Un elemento destacable de Milei, que lo resalta, es que no miente. O, por lo menos, no lo ha hecho hasta ahora. Hasta sus medidas más resistidas ya las había anunciado con sinceridad criminal. Durante la campaña dijo –en resumen– que haría el ajuste más grande del último siglo, que pondría patas arriba la economía del país y que haría sufrir a los argentinos un año antes de realizar una transformación histórica. Con ese discurso obtuvo el 56% de las voluntades.
Si en aquellos días hubiésemos escuchado a Milei con más detalle, habríamos puesto nuestra atención en las confesiones que hizo en una larga entrevista que ofreció a la vedete Moria Casán en julio de 2018. En ese programa, Milei contó intimidades: que el sexo físico le parece espantoso, que practica sexo tántrico blanco, porque es más espiritual y puede prescindir de lo corporal.
Dijo que eyacula una vez cada tres meses, lo que es una forma eficiente de ahorrar recursos, pero que, agregó, ello no le impide participar en tríos sexuales. Dijo que a los 13 se subió a un colectivo para ir a debutar con una prostituta, que el matrimonio es una institución perimida porque ningún amor dura hasta la tumba, y muchísimas naderías más.
Pero lo más interesante es que en esa entrevista Milei se autodefinió como un personaje salido de una ópera. Dijo que es tan apasionado como Henry, el millonario de Manhattan que se escapa de una película y atraviesa la pantalla del cine, enamorado de una espectadora, en la película de Woody Allen La rosa púrpura del Cairo.
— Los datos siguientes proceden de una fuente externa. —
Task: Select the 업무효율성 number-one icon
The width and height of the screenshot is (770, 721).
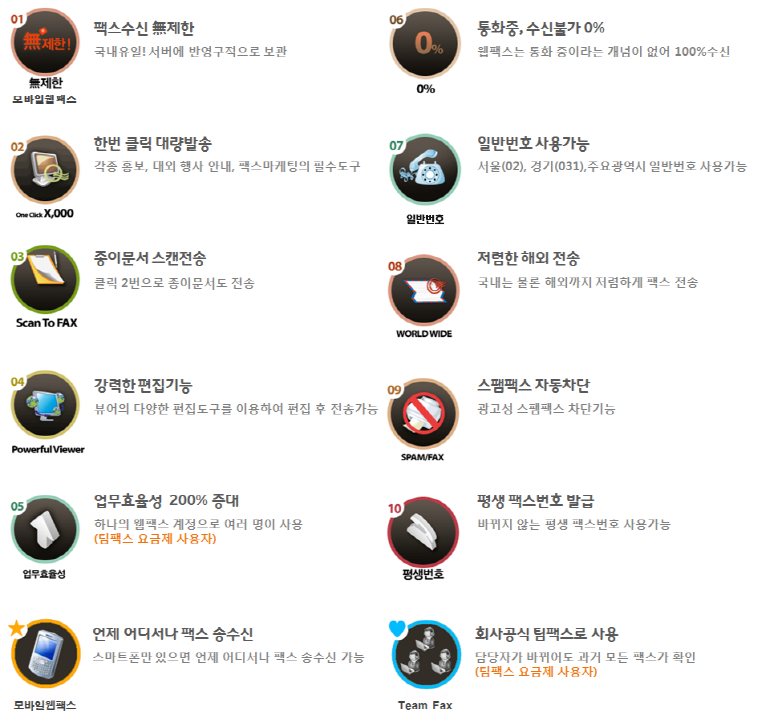Action: [x=45, y=529]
Dijo que él es Cavaradossi, el pintor amante de Tosca, en la ópera de Puccini. Que es Calaf, el príncipe que arriesga su vida por el amor de la princesa persa Turandot, en la ópera del mismo nombre, y afirmó que es como Rodolfo, el poeta celoso que se enamora de la costurera tísica Mimí en La Traviata.
Eran demasiadas banderas rojas y muchos no las vieron. El Presidente se asume como un personaje de pasiones extremistas, se autopercibe como protagonista de dramas exagerados y sentimentaloides en los que le va la vida. Quienes hoy se sorprenden de sus actitudes radicales y desaforadas es simplemente porque no supieron escucharlo a tiempo.